Middle managers communicate and implement the strategic ideas of senior managers and communicate performance and structural problems back to the senior managers. Organisations differ a lot in the autonomy and responsibility that middle managers are expected to use. In delivering change the middle managers usually have a passive role: they will support the change team with leadership behaviours and resources. For the passive managers their main role and first priority is to manage the business. Some middle managers will make up the change team; these are active in designing and delivering the change. These active managers will have the change as their first priority and be given time to do the work on change. This separation of priorities and resources is essential if both the change and the business are to succeed.

Engaging passive managers

In a recent blog article on the HBR web site Behnam Tabrizi says that getting the passive middle managers to support the change needs alignment between the values and aspirations of the managers and the change. They have to see whats in it for them! Otherwise they will take the opposite view and passively resist the change by not pushing it down the line. Change in the areas covered by such managers will be hard if not impossible to achieve. This means middle managers are key stakeholders.
To get the appropriate leadership behaviour from middle managers requires two further steps:

  1. Middle managers need to contribute to the design of change in their area, called authorship. This level of engagement leads to ownership. There will be aspects of their area of responsibility that means the change has to be tailored to be successful. These managers are in the best place to work out innovative solutions to local adoption of change.
  2. Middle managers are made responsible for the success of change in their area. Success needs its measures. The consequence of success is evident in performance reviews of the managers. This usually gets managers attention and results in delivery!

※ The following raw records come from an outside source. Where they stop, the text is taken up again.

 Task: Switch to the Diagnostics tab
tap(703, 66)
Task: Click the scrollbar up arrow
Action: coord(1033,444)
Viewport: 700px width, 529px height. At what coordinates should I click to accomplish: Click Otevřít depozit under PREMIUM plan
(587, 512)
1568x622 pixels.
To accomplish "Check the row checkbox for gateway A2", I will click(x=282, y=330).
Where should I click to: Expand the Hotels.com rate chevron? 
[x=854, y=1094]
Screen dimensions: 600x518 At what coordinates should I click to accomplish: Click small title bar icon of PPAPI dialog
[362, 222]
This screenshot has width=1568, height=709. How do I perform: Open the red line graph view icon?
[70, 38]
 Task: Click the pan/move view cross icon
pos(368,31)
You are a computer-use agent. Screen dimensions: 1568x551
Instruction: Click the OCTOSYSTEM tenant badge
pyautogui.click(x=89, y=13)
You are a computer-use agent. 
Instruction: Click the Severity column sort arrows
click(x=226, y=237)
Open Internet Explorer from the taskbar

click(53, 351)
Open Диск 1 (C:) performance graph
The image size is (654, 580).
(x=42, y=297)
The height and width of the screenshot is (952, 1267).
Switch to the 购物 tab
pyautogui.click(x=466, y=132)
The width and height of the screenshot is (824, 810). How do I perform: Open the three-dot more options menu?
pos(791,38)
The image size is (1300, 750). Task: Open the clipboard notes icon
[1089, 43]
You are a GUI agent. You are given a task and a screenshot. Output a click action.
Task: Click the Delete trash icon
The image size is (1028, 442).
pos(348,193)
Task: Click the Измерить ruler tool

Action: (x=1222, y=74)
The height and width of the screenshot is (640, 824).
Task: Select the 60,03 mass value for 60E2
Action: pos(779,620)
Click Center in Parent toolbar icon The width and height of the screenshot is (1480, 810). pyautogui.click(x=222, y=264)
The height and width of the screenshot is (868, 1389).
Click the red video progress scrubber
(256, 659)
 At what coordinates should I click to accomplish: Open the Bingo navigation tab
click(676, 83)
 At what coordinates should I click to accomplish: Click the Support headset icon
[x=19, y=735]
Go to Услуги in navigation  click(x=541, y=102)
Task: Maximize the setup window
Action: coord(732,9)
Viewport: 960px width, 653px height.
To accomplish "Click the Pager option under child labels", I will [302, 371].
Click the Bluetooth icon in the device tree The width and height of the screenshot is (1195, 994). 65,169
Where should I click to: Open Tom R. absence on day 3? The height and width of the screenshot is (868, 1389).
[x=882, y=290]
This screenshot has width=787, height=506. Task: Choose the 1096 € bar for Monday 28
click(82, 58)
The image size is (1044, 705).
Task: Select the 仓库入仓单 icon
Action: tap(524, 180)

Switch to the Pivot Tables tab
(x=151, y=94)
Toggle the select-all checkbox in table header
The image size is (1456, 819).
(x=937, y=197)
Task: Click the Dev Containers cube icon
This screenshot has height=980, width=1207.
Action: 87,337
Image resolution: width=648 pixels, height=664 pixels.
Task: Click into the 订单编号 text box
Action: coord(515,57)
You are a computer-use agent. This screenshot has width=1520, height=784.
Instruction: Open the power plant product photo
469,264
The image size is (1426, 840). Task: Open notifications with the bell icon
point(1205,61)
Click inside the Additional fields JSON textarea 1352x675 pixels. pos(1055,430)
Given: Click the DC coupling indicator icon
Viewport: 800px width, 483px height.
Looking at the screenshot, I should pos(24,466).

Successful Change Managers

The middle managers who set aside their day job to lead the change are also stepping outside the management hierarchy. They can not tell fellow managers what to do so they need additional leadership capability. They need all of the above (alignment, authorship and responsibility) for delivering the change.
Alignment both with the outcomes of the change and the way the change is implemented across the organisation. Authorship of both what the change is and how it is implemented across the organisation (a change team is usually cross functional). Responsibility for the organisational benefits to be achieved from the change.
According to Behnam Tabrizi in his most recent blog the additional leadership capability consists of:

  • Vision: Knowing where the organisation needs to go and having bold ideas about how to get there.
  • Process: a method for implementing the change. This enables the next steps to be worked out, communicated and implemented effectively.
  • Cross boundaries: change managers work across functional boundaries to build alliances, join up thinking, identify and manage dependencies. They must have a license to go wherever the change needs take them. This includes interceding directly with senior managers, line managers and front line staff.
  • Move fast: once action has been identified it needs to be executed as soon as possible. Nothing drives change as much as momentum.

Engagement

How does your training, consulting and coaching offering target and support middle managers as a key group of stakeholders in delivering change? Do you recognise the two types of middle managers in your offerings? How are you reaching out the passive middle managers?